【古代メキシコ×STEAM教育】土偶
展示品の中に、さまざまな土偶があります。
土偶は、土で作った人形のこと。人間の形だけではなく、動物などいろいろな形があります。
当時の様子を私たちに伝えてくれる土偶には、どのような役割があったのでしょうか。
古代メキシコの土偶
マヤ地域では、カンペチェ州北部沿岸のハイナ島から多くの土偶が見つかっています。
ハイナ島はユカタン本土の西側にあるため、日が沈む場所=死の世界と結びつけられ、共同墓地として使われていたと考えられています。確認されているだけでも2万基もの墓があり、発掘された1,000基ほどの墓からは、副葬品として多くの写実的な土偶が見つかりました。
土偶はタバスコ州北部、カンペチェ州南西部の粘土で作られたことが分かっており、ハイナ島だけではなく、ベラクルス州、ユカタン州、キンタナロー州のシェルハまでの沿岸部に遠距離交易されていました。
この前の時代、先古典期中期(紀元前1000年〜紀元前400年)には、王や高位の貴族を除く貴族や農民は、死者を家屋の床下や近辺に埋葬し、生きている自分たちの家屋は増築して生活を続けていたそうです。
住居跡から出土するほとんどが、手で作られた土偶です。このことから、土偶が家族の宗教儀礼に使われたのではないかと考えられています。
土偶はマヤに限らず、ほかの地域の文化でも見られました。
カリブ海のタイノ族文化では「セミ」と呼ばれる土偶、石偶が使われていました。「セミ」は一家にひとつあり、先祖の霊や精霊を表していると考えられています。
土偶と聞くと人型を連想される方が多いかもしれませんが、冒頭で紹介したとおり、動物や神様をかたどったものも多く作られました。
日本の土偶
日本では、1万年以上続いた縄文時代に土偶が作られていました。
人型に見えるもののディフォルメされている部分が多く、土偶が何を表しているかさまざまな説があります。
- 女性の姿
- 妊娠している女性の姿
- 守り神
- 呪術師が祈祷している姿
日本の各地で発掘された土偶は、マヤと異なり埋葬場所で発掘されることは少ないそうです。土偶の大部分は、住居跡やお墓以外から発見されることが多いと言われています。
壊された状態で捨てられていることもあり、次のような目的を願って使われていたという説があります。
- 再生
- 子孫繁栄(多産)
- 安産祈願
- 自然の恵み
- 病気や怪我の回復
縄文時代の土偶にも、マヤと同じように動物の形をしたものがあります。
動物土偶には、子孫繁栄の願いが込められていると考えられているものもあります。
土偶以外にも動物霊を送ったと思われる形跡、意図的に配列された動物の頭蓋骨跡が発見された遺跡があることから、何らかの儀式が行われていたと考えられています。

抜粋エントリー.
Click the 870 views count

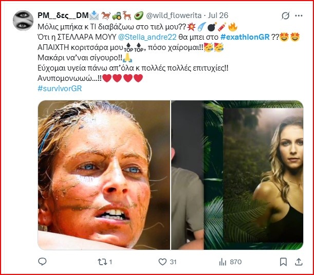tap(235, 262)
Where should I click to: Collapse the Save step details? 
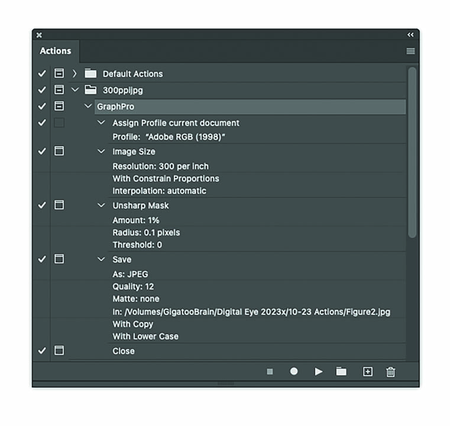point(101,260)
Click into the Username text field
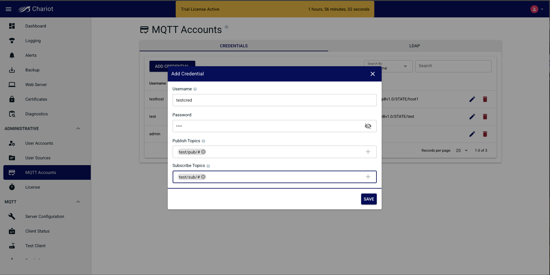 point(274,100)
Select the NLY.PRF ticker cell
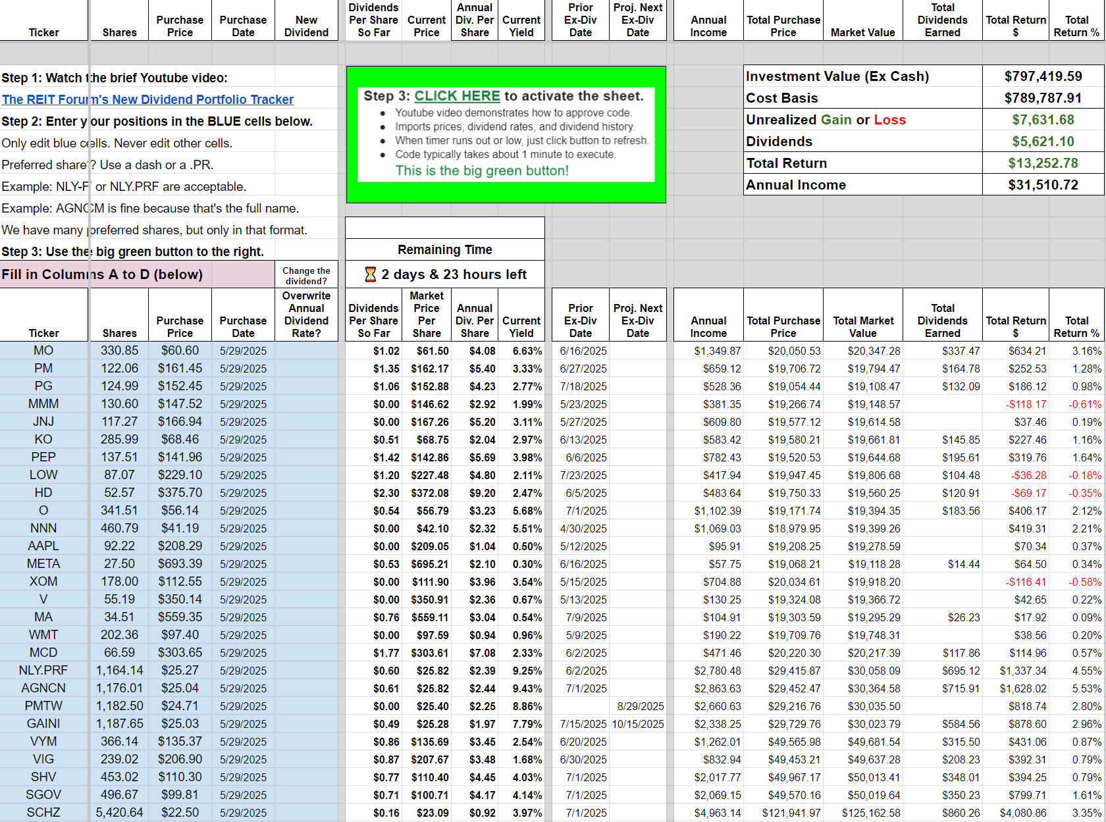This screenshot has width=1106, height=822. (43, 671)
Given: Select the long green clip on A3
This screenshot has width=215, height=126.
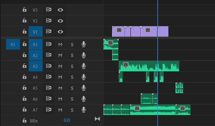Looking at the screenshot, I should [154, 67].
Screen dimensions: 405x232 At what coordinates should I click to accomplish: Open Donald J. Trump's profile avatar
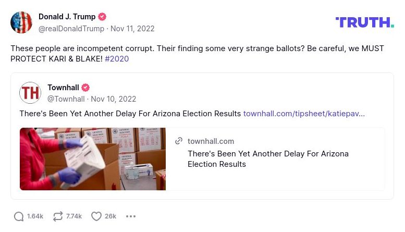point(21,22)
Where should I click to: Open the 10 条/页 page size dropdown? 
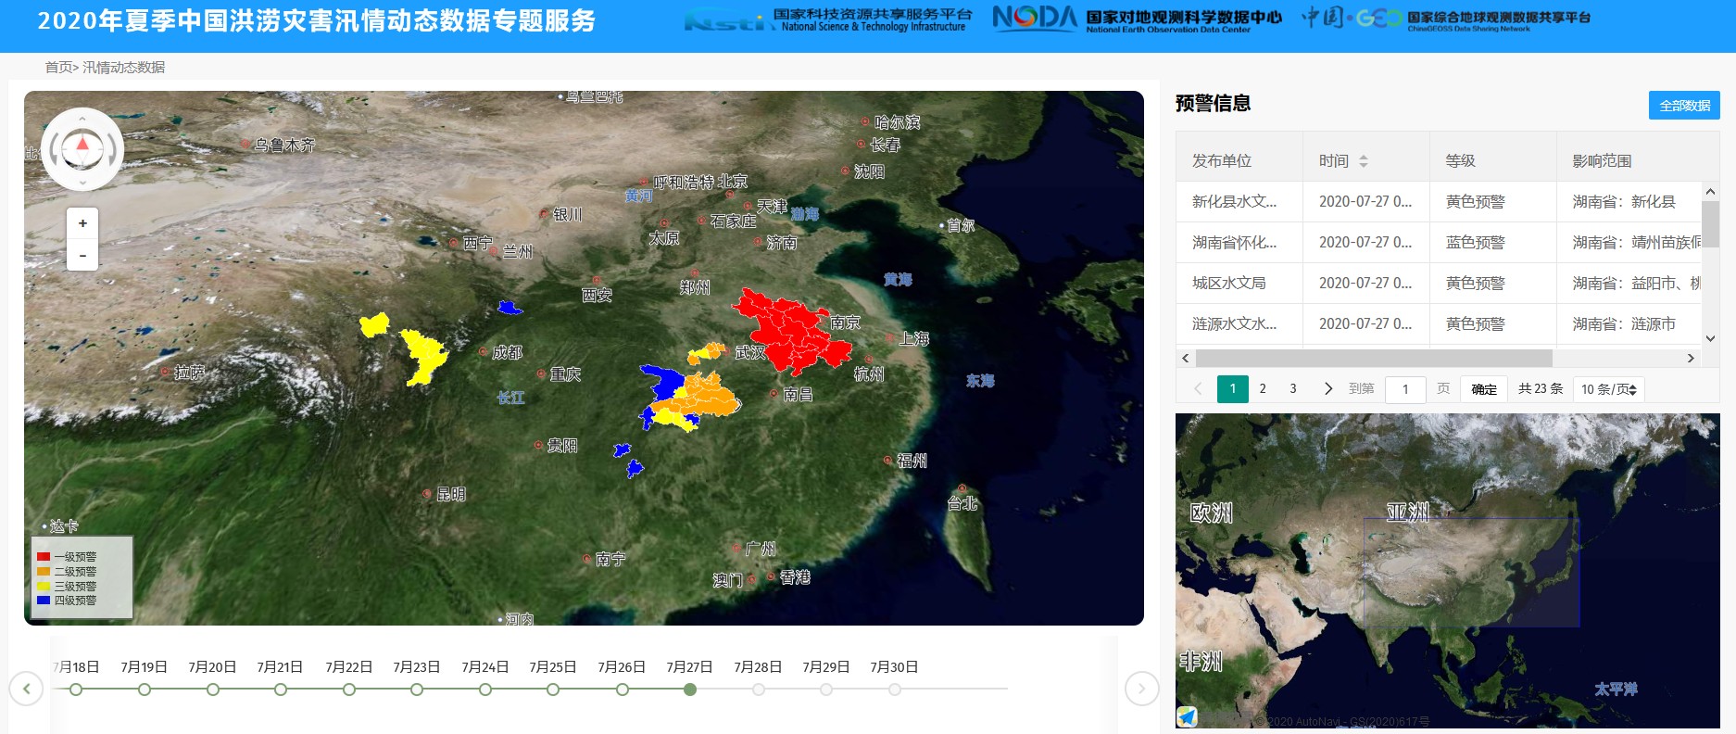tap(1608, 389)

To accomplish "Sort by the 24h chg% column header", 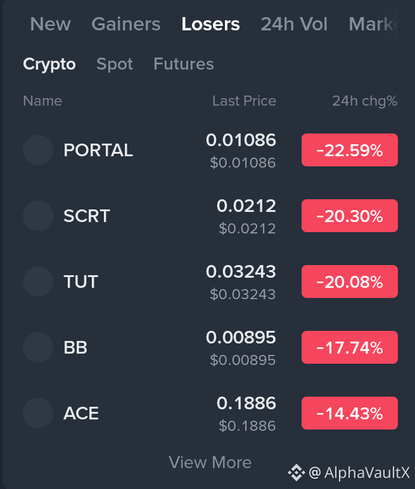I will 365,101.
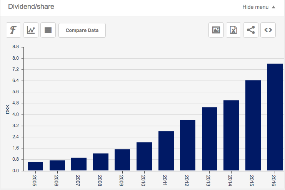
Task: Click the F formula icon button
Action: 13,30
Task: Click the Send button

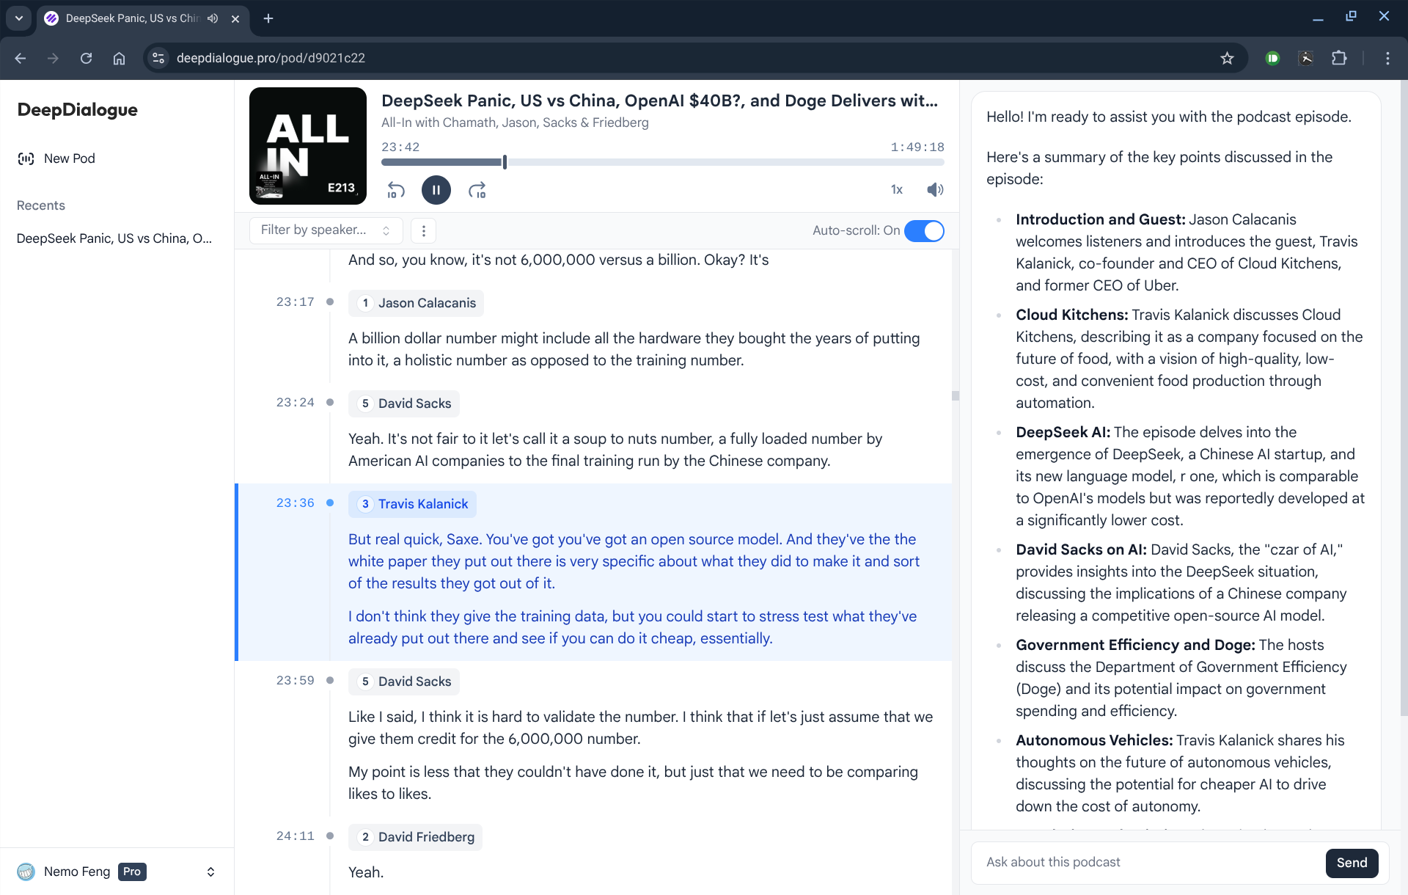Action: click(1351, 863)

指示.
本文によると、ハイナ島で確認されている墓は何基ありますか。 エントリーは本文と関係ありません。

回答.
確認されているだけでも2万基あります。